Children and Heaven
By Bishop Emeritus Thomas G. Doran

Q. If a child dies during childbirth or is lost in miscarriage will that child go to heaven?
A.  Jesus prescribed what we are to do in John 3:5 when he said, “No one can enter the kingdom of God without being born of water and the Spirit.”

That is the Lord’s precept for the ordinary circumstances of human life. It is as if you tell a person, look both ways before you cross the street.

Now, technically, when you go out and cross to your own garage to get the lawnmower and you cross your own driveway, you don’t have to look both ways. But we don’t say look both ways except when you cross your own driveway.

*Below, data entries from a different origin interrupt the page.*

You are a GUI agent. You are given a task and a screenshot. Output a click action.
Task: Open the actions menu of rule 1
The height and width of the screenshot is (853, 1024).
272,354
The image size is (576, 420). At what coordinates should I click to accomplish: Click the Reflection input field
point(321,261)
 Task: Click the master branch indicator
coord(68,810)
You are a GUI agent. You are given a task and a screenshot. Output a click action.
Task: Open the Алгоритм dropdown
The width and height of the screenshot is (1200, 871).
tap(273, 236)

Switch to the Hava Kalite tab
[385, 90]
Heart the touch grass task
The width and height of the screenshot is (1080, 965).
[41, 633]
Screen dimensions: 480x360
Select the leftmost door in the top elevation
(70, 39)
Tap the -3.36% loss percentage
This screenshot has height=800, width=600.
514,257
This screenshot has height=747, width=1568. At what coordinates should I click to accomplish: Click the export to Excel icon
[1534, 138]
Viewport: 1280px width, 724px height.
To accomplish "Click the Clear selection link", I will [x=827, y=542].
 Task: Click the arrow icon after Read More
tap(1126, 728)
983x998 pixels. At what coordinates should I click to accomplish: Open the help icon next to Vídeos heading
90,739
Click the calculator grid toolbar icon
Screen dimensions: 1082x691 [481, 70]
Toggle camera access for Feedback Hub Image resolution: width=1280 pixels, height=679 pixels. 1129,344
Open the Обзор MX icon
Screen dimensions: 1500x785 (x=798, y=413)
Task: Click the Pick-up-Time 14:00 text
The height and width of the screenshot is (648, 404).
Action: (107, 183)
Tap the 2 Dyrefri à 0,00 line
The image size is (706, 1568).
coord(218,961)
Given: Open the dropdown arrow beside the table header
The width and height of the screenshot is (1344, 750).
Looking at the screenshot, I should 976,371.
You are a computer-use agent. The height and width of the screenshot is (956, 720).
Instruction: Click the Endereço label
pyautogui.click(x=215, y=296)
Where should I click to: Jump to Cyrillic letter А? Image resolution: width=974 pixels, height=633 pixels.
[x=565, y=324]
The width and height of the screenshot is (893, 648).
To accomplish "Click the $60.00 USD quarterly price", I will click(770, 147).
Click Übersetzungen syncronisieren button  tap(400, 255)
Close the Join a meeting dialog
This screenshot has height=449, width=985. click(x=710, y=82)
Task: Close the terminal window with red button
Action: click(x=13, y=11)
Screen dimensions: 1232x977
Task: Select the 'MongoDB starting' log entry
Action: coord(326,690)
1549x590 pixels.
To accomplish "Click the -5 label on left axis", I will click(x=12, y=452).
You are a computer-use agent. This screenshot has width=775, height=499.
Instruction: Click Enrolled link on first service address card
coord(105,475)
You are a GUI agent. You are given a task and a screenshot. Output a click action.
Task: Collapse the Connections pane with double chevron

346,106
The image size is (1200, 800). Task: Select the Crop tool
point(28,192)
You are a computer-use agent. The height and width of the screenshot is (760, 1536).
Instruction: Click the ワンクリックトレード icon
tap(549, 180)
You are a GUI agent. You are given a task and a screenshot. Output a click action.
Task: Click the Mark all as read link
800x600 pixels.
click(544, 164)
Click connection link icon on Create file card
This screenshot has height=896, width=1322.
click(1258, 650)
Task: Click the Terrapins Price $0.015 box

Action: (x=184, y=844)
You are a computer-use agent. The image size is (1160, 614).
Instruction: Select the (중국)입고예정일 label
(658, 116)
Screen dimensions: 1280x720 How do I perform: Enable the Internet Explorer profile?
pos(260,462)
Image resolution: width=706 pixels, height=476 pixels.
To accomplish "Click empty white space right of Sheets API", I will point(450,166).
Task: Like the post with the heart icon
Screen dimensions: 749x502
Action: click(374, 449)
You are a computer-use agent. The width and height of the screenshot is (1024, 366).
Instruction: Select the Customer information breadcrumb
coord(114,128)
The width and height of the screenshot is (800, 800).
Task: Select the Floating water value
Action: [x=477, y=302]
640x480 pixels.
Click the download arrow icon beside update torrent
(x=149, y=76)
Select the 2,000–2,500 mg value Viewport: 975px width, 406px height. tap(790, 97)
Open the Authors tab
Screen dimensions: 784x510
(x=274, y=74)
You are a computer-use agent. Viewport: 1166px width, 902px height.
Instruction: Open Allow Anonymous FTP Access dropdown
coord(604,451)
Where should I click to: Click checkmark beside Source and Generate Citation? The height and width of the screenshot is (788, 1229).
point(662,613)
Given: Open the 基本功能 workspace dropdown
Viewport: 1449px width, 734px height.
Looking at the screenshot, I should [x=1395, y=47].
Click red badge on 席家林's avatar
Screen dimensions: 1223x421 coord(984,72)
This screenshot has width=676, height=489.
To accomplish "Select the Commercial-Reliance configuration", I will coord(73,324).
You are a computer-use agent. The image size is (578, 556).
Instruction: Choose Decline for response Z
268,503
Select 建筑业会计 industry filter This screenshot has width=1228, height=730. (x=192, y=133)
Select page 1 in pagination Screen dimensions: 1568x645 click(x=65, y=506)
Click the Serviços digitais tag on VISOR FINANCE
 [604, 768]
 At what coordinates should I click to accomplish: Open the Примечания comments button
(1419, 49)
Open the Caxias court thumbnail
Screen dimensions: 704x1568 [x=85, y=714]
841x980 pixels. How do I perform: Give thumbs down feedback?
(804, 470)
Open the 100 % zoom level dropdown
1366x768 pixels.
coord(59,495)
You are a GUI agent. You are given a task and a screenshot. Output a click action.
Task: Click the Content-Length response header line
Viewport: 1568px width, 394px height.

When you are crossing an alley that doesn’t give onto the street or when you are crossing the street that is closed, we say simply look both ways.
Jesus says get baptized.

What happens to the infant who dies in the womb? Well, can we suppose that the Lord, who said in the Gospel of Matthew (19:14), “Let the children come to me, and do not prevent them; for the kingdom of heaven belongs to such as these,” would deny that child eternal happiness?

I doubt it.

Can I say that is the teaching of the Church?

No, because Jesus didn’t give us directions on all those cases, just as we don’t get the absolute specifics when we are taught, “Look both ways.”

But we hope in Jesus and we know what he wanted and he is God and God is kind. God is faithful. God is all-loving and the source of eternal life.

Our catechism also teaches that God is tender (Catechism of the Catholic Church, 1261).

A tender God would not condemn his beloved little ones to an unjust punishment.